It wasn’t so much this bold claim that drew my attention. After four failed marriages and a very messy divorce case it’s only sensible to forswear marriage.  However, it was her reason for renouncing marriage that was interesting. “I learned in my divorce that marriage is ridiculous. You take a vow but you don't get brownie points when you honour your vow and the other person doesn't”…“The court doesn't recognize that. It's like, 'All right now, let's see how we're going to divvy up the kids.’ Well, obviously, the one that didn't break the vows should be the role model, but no.”

Here is the end point of the ‘no fault divorce’ regime. It was introduced into Australia in the 1970’s. The problems involved in proving fault, even manufacturing evidence of fault, and the cost, acrimony, and difficulty of divorce was addressed by the simple ‘no fault’ 12 month separation rule. It did not solve fights and quarrels about property and children but it simplified the process for dissolution of the marriage.

The legislation retained the definition of marriage as “the union of a man and a woman to the exclusion of all others, voluntarily entered into for life", but effectively gutted it of any meaning. For the promises you make, as you voluntarily enter into this union, no longer mean what they say. Your ‘solemn vow and promise’, often made in the sight of God, is to be united exclusively for better, for worse till death parts you - but the reality is quite different. No longer is adultery a fault that frees the innocent party. You can keep or fail to keep your promises – there is no fault. Furthermore, you are only committed to stay with each other as long as you want to. You can leave whenever you want for whatever reason suits or pleases you. The only limitation is that you will not go through a similar agreement or wedding with somebody else until a year has elapsed from your separation.

Today in Australia, notwithstanding the legal definition, the de facto definition of marriage is “a community recognized voluntary sexual union of a man and a woman that will not allow another similarly recognized union until after twelve months separation”.

Consequently, many people see little point in formalizing their union with a wedding or any legal recognition – at least not until children are born. Even members of the Royal Family have modelled cohabitation prior to marriage and woe betide anyone who would question their actions.

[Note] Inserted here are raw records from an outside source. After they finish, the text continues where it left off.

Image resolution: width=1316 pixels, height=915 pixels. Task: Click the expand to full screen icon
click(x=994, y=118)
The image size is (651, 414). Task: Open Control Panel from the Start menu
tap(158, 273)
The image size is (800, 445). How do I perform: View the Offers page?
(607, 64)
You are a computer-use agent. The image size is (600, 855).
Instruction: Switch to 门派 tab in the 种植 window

By the turn of the century, a Federal Government report (“To Have and to Hold”, House of Representatives Standing Committee on Legal and Constitutional Affairs, 1998) demonstrated the disastrous effects that go with this new pattern of relationship - the increased instability of de facto marriages, the deleterious consequences for the children and the massive cost to the community. The clearly documented increase in family instability was demonstrated to be not good for Australia or Australians. But such a report had no impact, for the heart hears its desired deceits.

It was not the law alone that brought about this social change. It was the consequence of the community moving from a Christian culture to a materialist culture, especially through the sexual revolution of the sixties. But the law does many things, including framing the parameters and structures of society, as it educates and informs the citizens.

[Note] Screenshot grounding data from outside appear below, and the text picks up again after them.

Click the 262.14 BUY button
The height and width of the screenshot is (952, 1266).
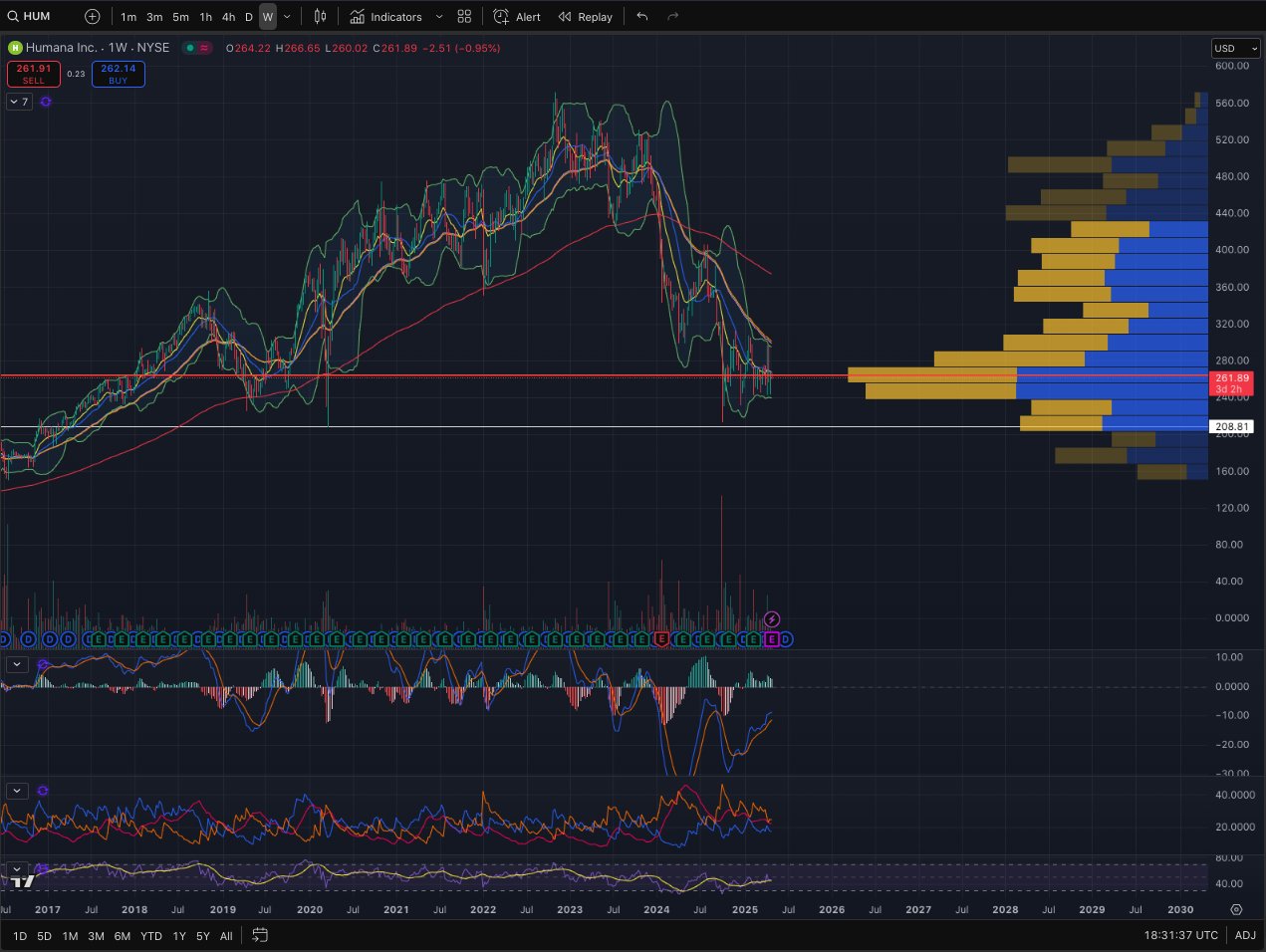(119, 74)
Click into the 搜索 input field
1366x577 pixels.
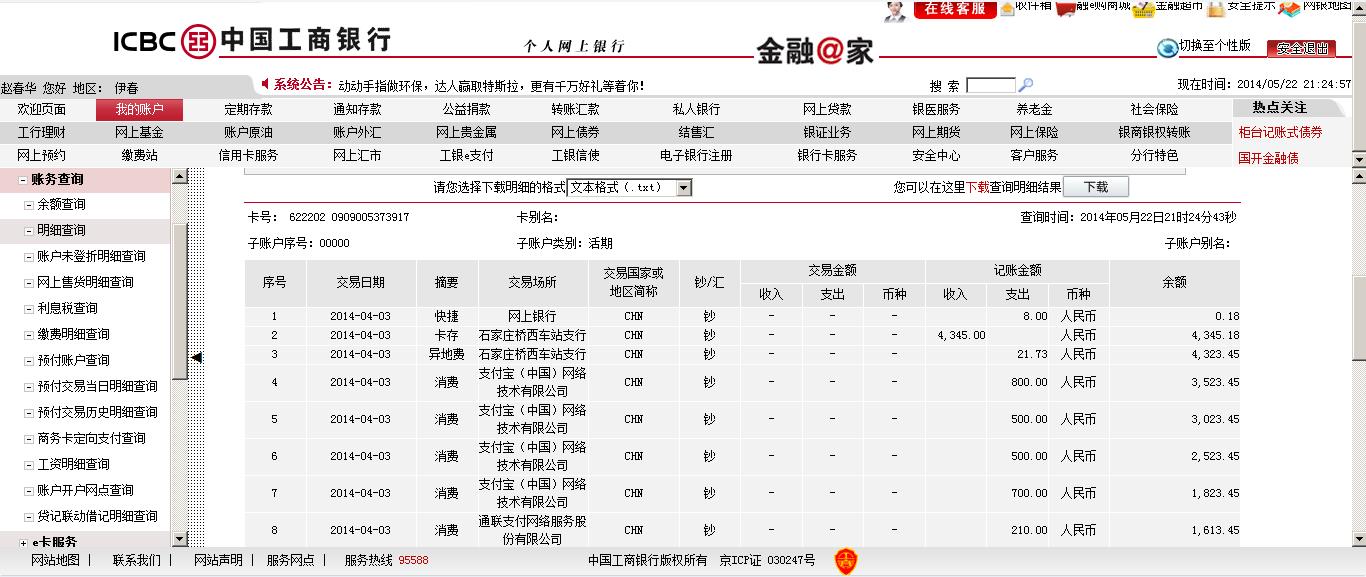(990, 86)
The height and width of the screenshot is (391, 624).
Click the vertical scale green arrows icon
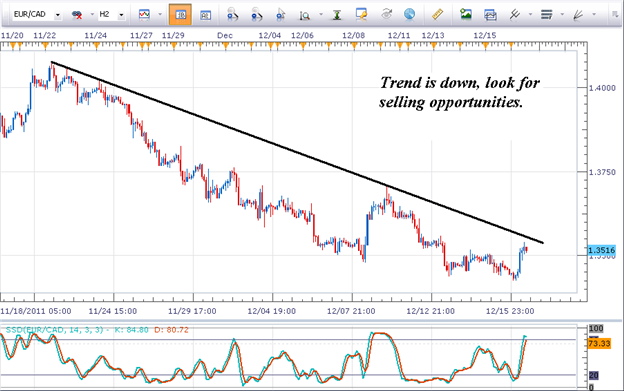click(337, 15)
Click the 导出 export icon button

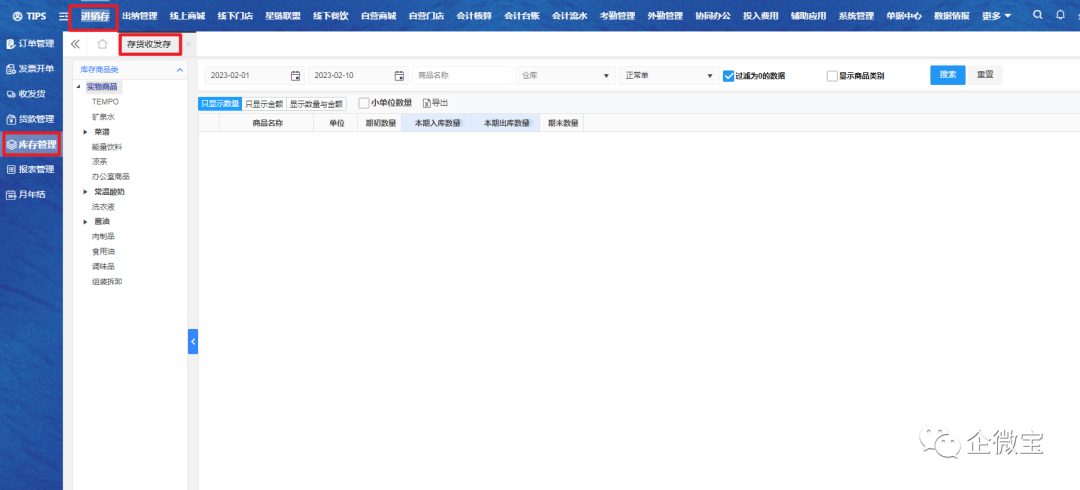click(x=434, y=103)
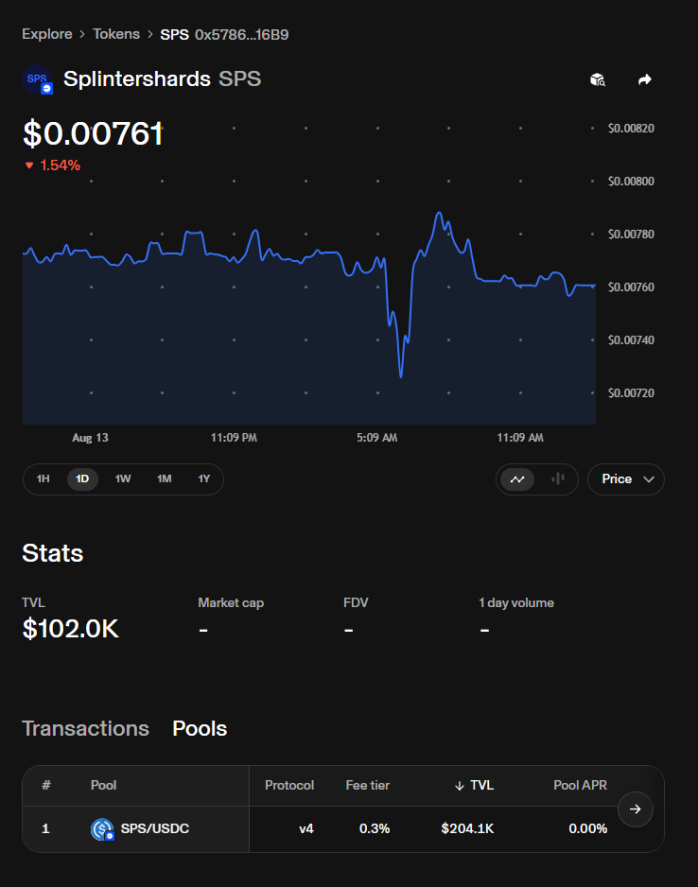Select the 1W time range
Viewport: 698px width, 887px height.
pos(123,479)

It took a generation for the implications of the new divorce law to affect not just divorce but marriage itself. Christians warned that the logic of the divorce legislation would undermine marriage though the direction and magnitude of the shift was not predicted. Nobody at the time imagined that forty years after the passing of the legislation, the majority of couples would live together prior to, or without ever getting married, and as many as one in three children would be born out of wedlock. But changing the basis for divorce changed the real meaning of marriage and, for many people, has effectively made marriage redundant.

So now again we have a minority wishing to address their problems by changing the nature of marriage. The homosexual community is a much smaller minority, than those who were seeking easier divorce and they are not facing legal or financial discrimination, for their issues have all been dealt with in recent legislation. Their motivation for changing marriage is to gain social acceptance of their lifestyle.

However, such a change is self-defeating as it will only further diminish the distinctive value of marriage and its place in society. It will not immediately change our relationship with our spouse, but over time it will further erode the fundamental place that family life has in our nation. It is a further rejection of the Christian culture but it is also, and more importantly for our parliamentarians, a further undermining of the family structure on which all stable societies are built.

Here then is a great paradox. At this time when the community has, by simplifying divorce, so redefined marriage as to say that it is of no real value (“only a piece of paper”), some people feel their relationship will only gain value if it is recognized as a marriage.